Why can't I pass string* instead of string[] as argument?

Question

int main(int args, char* argv[]) {
    string* list;
    listDevices(list);
    printf("device 0: %s\n", list[0]); // prints some junks
}

void listDevices(string* list) {
    list = new string[1];
    list[0] = "abc";
    printf("device 0: %s\n", list[0]); //prints "abc"
}

In the above code, list array is initialized and assigned some values in the listDevices method, but when I print it outside the function, some junks would be printed.

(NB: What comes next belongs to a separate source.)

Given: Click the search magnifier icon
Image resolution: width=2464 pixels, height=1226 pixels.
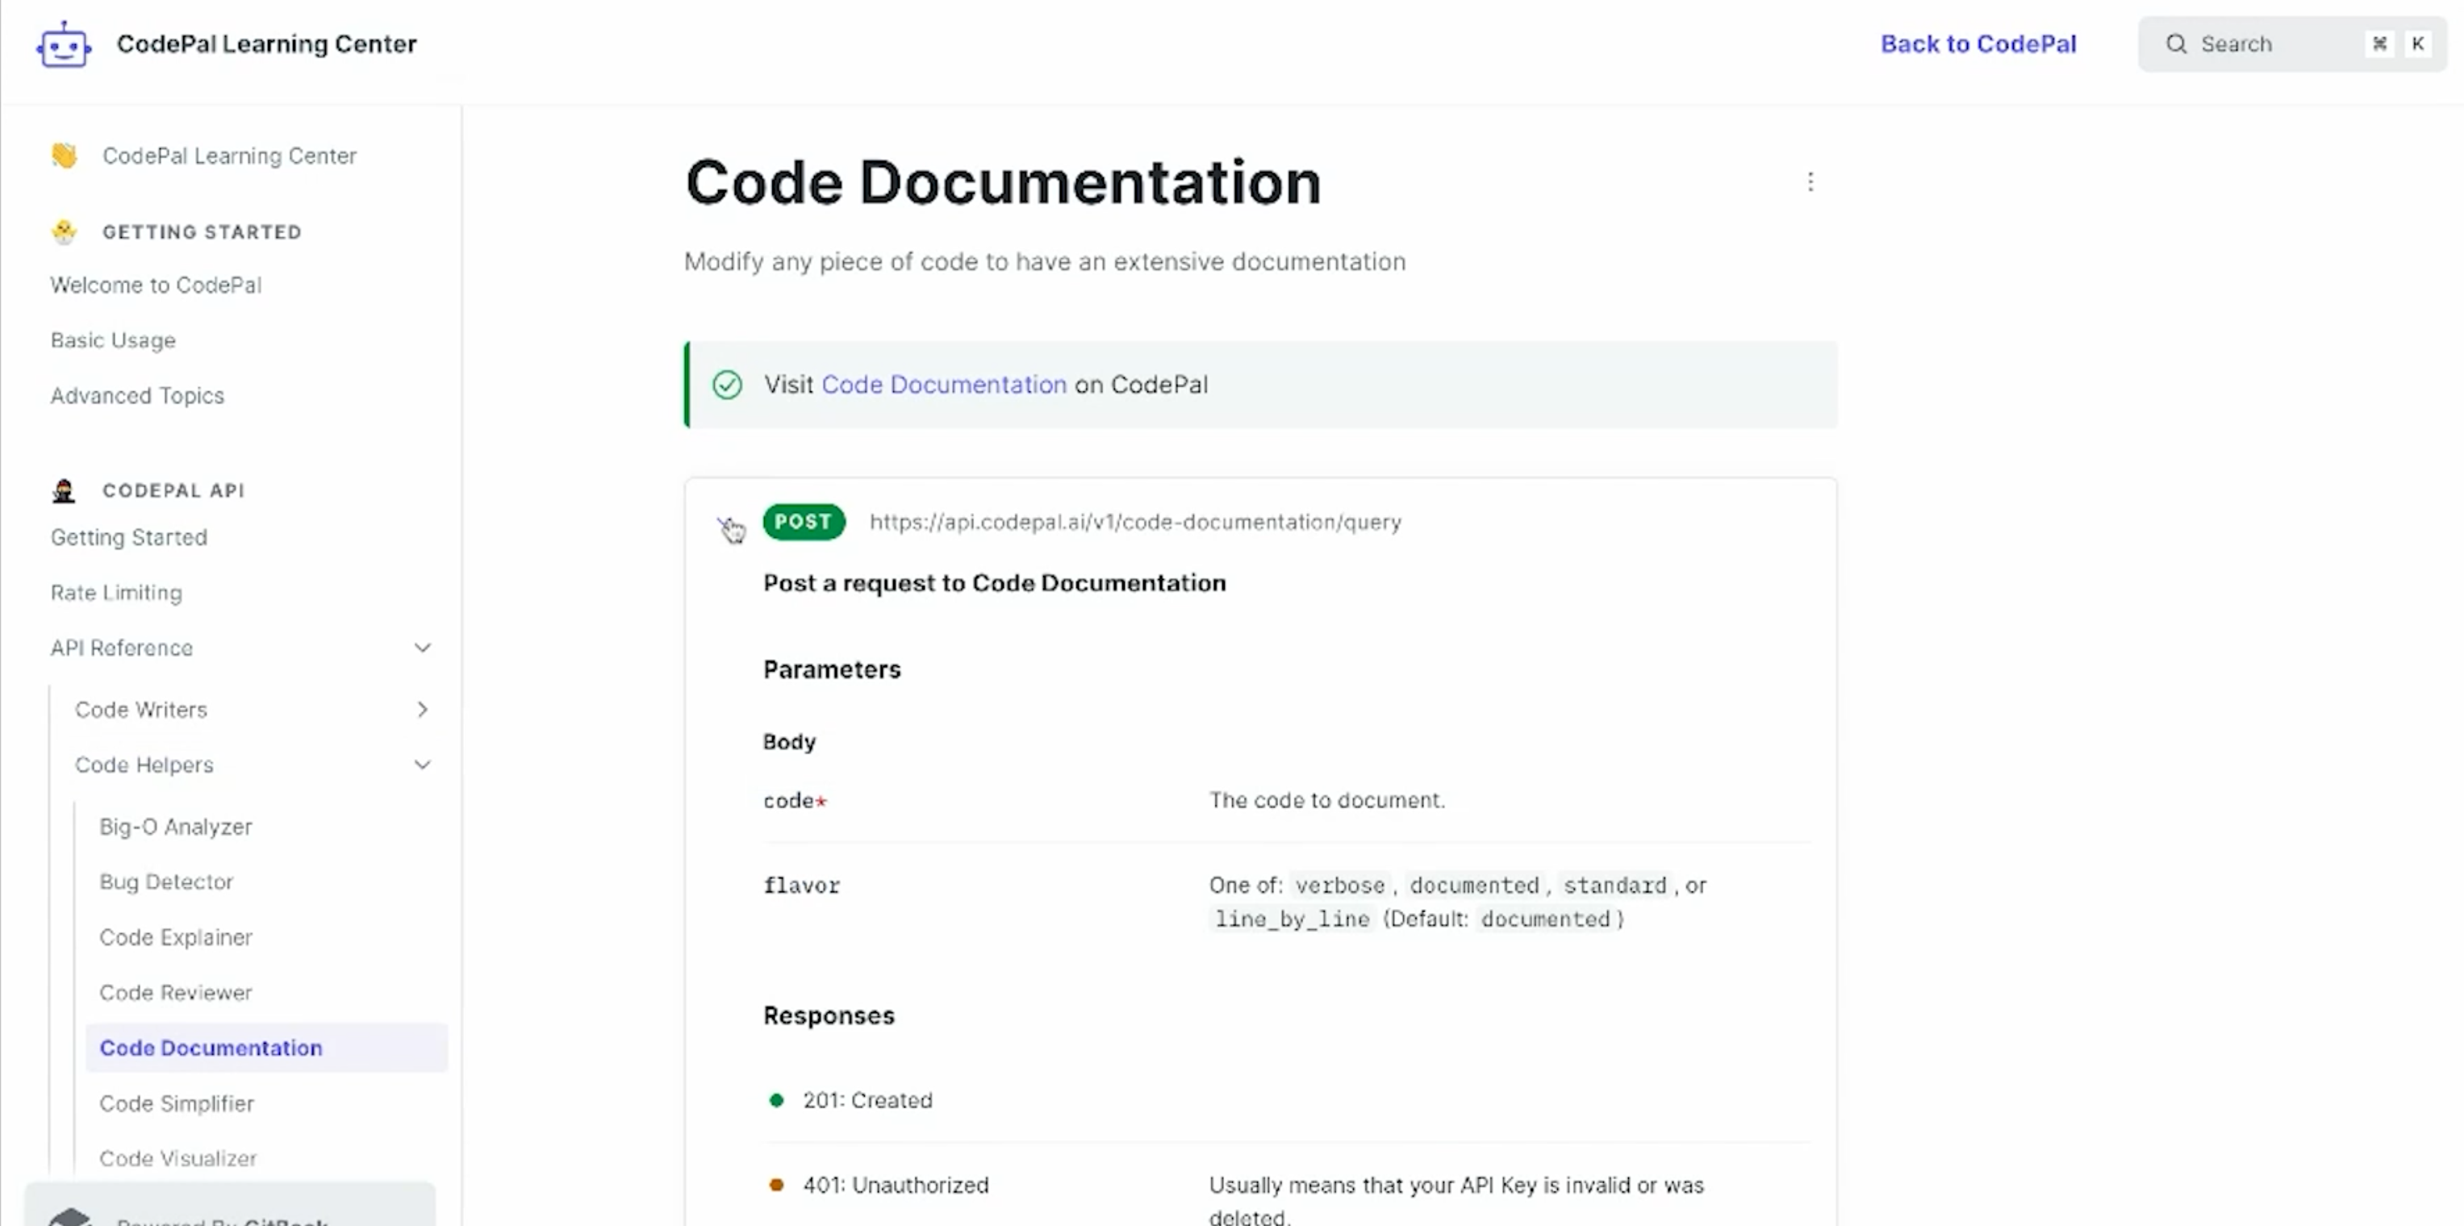Looking at the screenshot, I should [x=2176, y=44].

Why does it work correctly if I send string list[1] as input to the above method but not when sending string* list (although both are pointers)?

Answer 1

You only change a local copy of the pointer in listDevices. The pointer in main remains unchanged. You probably want to return a pointer to the new list:

string *listDevices() {
    string *list = new string[1];
    list[0] = "abc";
    printf("device 0: %s\n", list[0]); //prints "abc"
    return list;
}

int main(int args, char* argv[]) {
    string *list = listDevices();
    printf("device 0: %s\n", list[0]); // Will now work
}

Alternatively, you can pass the pointer by reference, but I prefer the return method for stylistic reasons.

---

By the way, you probably do not need to use a pointer and printf in the first place. Most likely, your code should look somewhat like this:

std::string listDevices () {
    std::string ret = "abc";
    std::cout << ret << "\n";
    return ret;
}

int main () {
    std::string str = listDevices();
    std::cout << ret << "\n";
}

Answer 2

list is a variable of type pointer-to-string, which you pass by value. Changing list itself inside the method won't carry the changes outside the scope of the method.

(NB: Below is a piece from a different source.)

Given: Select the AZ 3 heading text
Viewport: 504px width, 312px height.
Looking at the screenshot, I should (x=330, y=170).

You want to pass it by reference:

void listDevices(string*& list)

Answer 3

You need to pass list as reference to function as:

void listDevices(string* &list) {
    list = new string[3];
    list[0] = "abc";
    printf("device 0: %s\n", list[0].c_str()); //prints "abc"
}

int main(int args, char* argv[]) {
    string* list=nullptr;
    listDevices(list);
    printf("device 0: %s\n", list[0].c_str()); //now prints "abc"
    // Don't forget to do `delete[] list` at the end !
    return 0;
}

Note: As you tag c++ in your question, check this link which indicate to using .c_str() while printing a std::string with printf.

caution: Don't forget to do delete[] list at the end !